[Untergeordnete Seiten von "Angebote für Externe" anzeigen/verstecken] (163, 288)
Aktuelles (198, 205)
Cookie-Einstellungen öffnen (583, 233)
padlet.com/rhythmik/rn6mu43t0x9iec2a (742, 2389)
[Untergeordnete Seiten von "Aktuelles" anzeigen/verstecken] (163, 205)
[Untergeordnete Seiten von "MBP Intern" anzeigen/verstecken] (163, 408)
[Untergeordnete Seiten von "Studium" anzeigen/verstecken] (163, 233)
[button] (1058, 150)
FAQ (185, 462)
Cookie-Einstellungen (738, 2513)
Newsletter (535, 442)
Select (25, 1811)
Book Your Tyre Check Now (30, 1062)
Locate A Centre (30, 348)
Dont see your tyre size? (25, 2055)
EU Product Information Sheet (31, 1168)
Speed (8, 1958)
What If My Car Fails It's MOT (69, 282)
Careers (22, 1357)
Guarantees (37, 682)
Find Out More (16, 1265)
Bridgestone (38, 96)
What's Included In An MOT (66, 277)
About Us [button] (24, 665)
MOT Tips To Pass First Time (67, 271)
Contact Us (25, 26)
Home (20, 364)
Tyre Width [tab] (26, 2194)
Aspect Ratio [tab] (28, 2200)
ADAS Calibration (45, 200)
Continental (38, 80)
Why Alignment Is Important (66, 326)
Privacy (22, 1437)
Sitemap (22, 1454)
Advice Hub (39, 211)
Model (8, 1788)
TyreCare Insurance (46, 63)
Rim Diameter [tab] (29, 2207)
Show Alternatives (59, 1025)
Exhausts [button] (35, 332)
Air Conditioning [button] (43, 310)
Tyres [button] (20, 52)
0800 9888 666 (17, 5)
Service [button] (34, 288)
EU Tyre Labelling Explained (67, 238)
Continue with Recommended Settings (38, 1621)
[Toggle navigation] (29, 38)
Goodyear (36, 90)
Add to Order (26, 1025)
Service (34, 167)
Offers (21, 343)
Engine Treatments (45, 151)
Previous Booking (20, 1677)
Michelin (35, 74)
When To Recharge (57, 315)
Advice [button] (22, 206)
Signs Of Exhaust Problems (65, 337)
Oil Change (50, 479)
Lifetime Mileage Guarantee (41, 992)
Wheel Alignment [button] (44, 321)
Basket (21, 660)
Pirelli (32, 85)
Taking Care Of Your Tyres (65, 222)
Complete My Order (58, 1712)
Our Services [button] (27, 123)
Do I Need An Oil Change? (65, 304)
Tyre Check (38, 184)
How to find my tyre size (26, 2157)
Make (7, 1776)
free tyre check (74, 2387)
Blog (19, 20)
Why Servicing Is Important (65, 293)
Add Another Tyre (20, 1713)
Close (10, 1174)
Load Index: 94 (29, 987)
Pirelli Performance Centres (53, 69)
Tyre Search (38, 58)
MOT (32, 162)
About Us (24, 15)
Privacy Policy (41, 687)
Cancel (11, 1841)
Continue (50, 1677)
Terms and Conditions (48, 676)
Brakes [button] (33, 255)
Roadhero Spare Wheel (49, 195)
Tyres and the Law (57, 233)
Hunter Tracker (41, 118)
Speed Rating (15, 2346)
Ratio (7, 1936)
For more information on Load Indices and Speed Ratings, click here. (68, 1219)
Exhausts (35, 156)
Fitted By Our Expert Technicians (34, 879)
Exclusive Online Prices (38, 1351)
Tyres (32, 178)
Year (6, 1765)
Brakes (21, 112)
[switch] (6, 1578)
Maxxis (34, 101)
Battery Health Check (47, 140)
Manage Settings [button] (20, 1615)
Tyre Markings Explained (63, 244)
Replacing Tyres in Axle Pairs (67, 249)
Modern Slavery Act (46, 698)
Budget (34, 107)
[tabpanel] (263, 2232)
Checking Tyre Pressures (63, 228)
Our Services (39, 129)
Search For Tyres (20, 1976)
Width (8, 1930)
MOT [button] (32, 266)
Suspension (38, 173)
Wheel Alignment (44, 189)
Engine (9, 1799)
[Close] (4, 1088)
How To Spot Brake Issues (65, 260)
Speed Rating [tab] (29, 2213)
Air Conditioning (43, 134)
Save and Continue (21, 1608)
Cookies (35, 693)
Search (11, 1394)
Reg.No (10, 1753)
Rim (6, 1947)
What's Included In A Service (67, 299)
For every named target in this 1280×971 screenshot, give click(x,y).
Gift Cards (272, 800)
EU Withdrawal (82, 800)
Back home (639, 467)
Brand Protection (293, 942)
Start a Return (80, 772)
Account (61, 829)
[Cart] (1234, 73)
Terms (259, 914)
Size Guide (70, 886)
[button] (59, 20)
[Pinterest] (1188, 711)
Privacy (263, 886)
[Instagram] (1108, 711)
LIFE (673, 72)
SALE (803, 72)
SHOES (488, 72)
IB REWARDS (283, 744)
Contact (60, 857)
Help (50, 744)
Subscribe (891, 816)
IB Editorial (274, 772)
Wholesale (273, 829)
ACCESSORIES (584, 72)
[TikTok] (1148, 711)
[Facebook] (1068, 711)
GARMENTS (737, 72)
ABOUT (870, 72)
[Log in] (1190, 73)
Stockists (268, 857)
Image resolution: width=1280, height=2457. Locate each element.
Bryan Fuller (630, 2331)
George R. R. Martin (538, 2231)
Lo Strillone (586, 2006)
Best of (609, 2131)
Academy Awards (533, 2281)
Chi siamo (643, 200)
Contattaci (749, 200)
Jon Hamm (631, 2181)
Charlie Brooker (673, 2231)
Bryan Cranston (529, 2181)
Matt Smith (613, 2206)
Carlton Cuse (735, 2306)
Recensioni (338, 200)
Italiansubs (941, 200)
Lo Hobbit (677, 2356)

* * * * * * *

→ **Exercise instructions**:
Look through the entries above; copy each line where the string "Wheel" appears.

→ **Response to the exercise**:
Wheel Alignment [button] (44, 321)
Roadhero Spare Wheel (49, 195)
Wheel Alignment (44, 189)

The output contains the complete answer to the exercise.